For evidence of this reality, it’s worth taking up a work that’s often cited in pro-choice argument, a research project and 2020 book called “The Turnaway Study,” which tried to compare the life experiences of women who wanted an abortion but were denied one, because of legal cutoff dates, with those of women who obtained one.

The findings that the pro-choice side highlights include a relative absence of regret among women who had abortions, on the one hand, and the physical burdens and socioeconomic challenges borne by women who carried their pregnancies to term on the other. On the first point, a frequent pro-life rejoinder is that there was considerable attrition in the study and that women who regretted their abortions may have been more likely to drop out. On the second point, the study’s finding seems undeniable: For individual women, bearing and rearing children creates real physical risks and imposes real financial costs. (How much legal abortion reduces such risks in the aggregate, across society as a whole, is a question the last column in this series will take up.)

But the other notable finding from the project is the absence of long-term psychological trauma among most of the women who were denied an abortion. As the author, Diana Greene Foster, writes, there is initial distress when the abortion can’t be obtained, but not thereafter:

… once the pregnancy was announced, the baby born, and the unknown fears and expectations realized or overcome, the trajectory of mental health symptoms seems to return to what it would have been if the woman had received an abortion. I admit I was surprised about this finding. I expected that raising a child one wasn’t planning to have might be associated with depression or anxiety. But this is not what we found over the long run. Carrying an unwanted pregnancy to term was not associated with mental health harm.

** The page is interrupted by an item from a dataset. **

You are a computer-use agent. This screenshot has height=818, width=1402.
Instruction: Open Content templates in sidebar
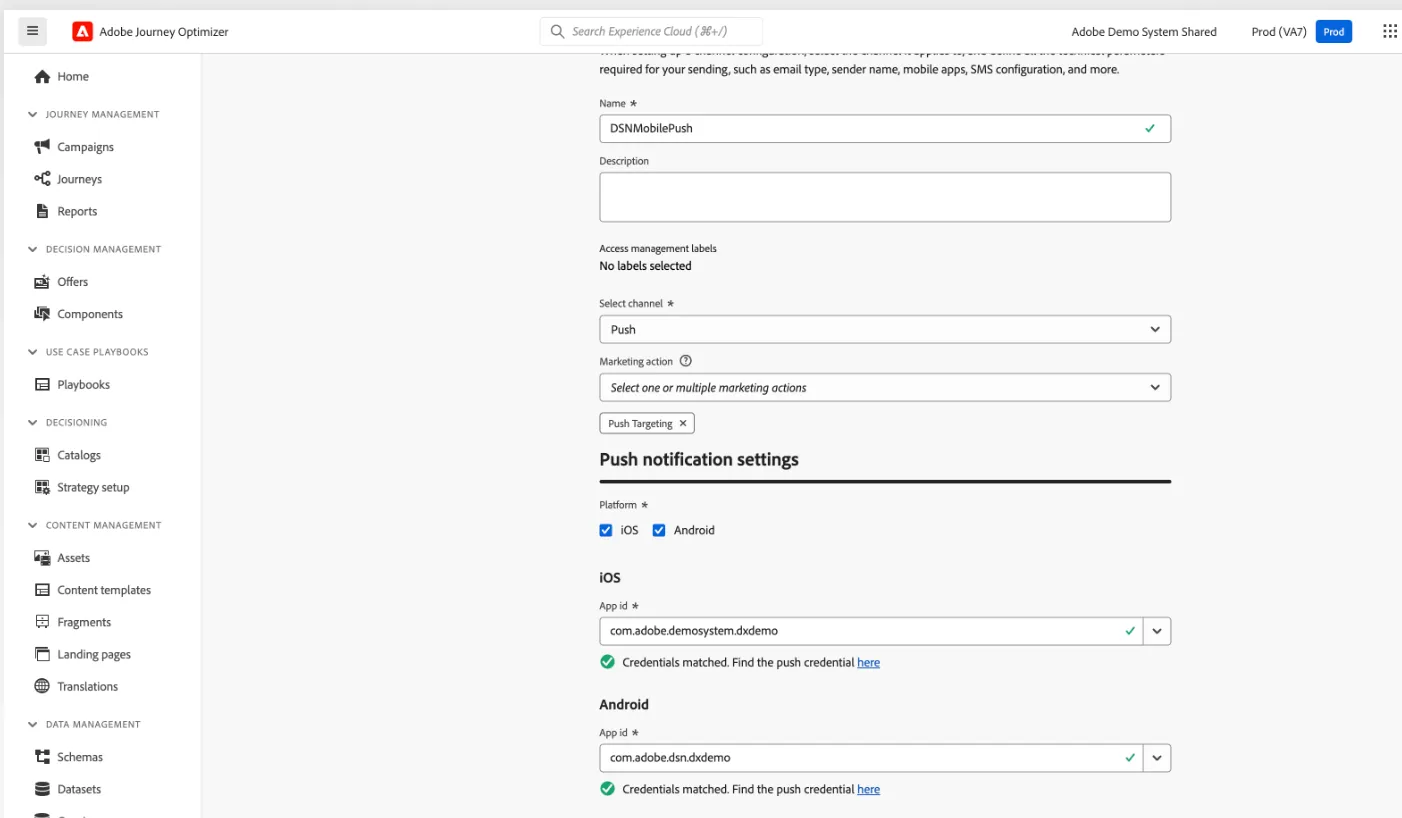[x=104, y=590]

The absence of such distress doesn’t prove anything about the rights or wrongs of abortion itself. But it undermines the claim that the harms from undesired pregnancy are so absolute as to simply settle the abortion debate. If enduring an unwanted pregnancy were a form of state-imposed brutality so severe that it automatically legitimated abortion no matter what the moral status of the fetus, you would expect that extremity to have far more significant psychological effects.

And the absence of those effects, even to the surprise of the study’s firmly pro-choice author, suggests that the gifts of pregnancy have their place in any analysis of what’s being asked of women confronted with its burdens. As does the equally notable way that women’s preferences shift as they pass through the experience: One week after the abortion denial, 65 percent of the women still wished that they could have had the abortion; after the child’s birth, it was 12 percent; five years later, it was 4 percent.